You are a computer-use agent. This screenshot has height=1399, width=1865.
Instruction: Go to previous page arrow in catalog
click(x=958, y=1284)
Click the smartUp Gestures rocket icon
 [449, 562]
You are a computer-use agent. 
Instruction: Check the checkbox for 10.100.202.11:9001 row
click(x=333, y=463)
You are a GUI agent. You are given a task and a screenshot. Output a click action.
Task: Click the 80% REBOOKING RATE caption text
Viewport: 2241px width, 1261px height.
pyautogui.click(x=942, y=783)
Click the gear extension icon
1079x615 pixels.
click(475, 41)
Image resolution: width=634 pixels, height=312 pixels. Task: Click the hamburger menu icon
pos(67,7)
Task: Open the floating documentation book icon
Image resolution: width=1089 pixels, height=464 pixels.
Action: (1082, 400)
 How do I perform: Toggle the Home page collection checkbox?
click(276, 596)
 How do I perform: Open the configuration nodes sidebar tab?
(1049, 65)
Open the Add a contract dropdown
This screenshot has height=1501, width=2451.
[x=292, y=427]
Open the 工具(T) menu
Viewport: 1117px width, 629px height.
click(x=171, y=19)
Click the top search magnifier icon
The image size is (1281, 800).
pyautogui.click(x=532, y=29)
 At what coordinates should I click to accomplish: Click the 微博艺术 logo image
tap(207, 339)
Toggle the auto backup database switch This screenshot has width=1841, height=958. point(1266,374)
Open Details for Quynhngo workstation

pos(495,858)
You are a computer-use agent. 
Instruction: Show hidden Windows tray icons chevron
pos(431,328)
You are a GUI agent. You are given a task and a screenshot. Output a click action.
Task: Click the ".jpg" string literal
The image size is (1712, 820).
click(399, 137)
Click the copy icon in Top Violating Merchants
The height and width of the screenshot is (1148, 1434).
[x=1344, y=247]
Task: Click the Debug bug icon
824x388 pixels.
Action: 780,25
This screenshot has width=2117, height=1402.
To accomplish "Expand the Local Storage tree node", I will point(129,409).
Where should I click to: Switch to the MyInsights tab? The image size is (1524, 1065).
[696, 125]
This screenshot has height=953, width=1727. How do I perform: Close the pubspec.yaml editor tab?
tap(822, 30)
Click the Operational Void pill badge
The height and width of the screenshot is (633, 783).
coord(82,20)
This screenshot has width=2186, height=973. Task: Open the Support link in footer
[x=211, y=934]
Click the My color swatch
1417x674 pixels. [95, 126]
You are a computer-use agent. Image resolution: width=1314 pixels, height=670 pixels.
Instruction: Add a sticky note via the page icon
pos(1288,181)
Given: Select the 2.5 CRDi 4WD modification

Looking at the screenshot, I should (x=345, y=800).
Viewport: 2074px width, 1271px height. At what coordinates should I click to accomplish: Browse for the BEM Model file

■ ■ ■ ■ ■

Copy the lines above that hold the word "computer".

You are a computer-use agent. This screenshot has height=1399, width=1865.
You are a computer-use agent. 
You are a computer-use agent. 
You are a computer-use agent. Image resolution: width=1314 pixels, height=670 pixels.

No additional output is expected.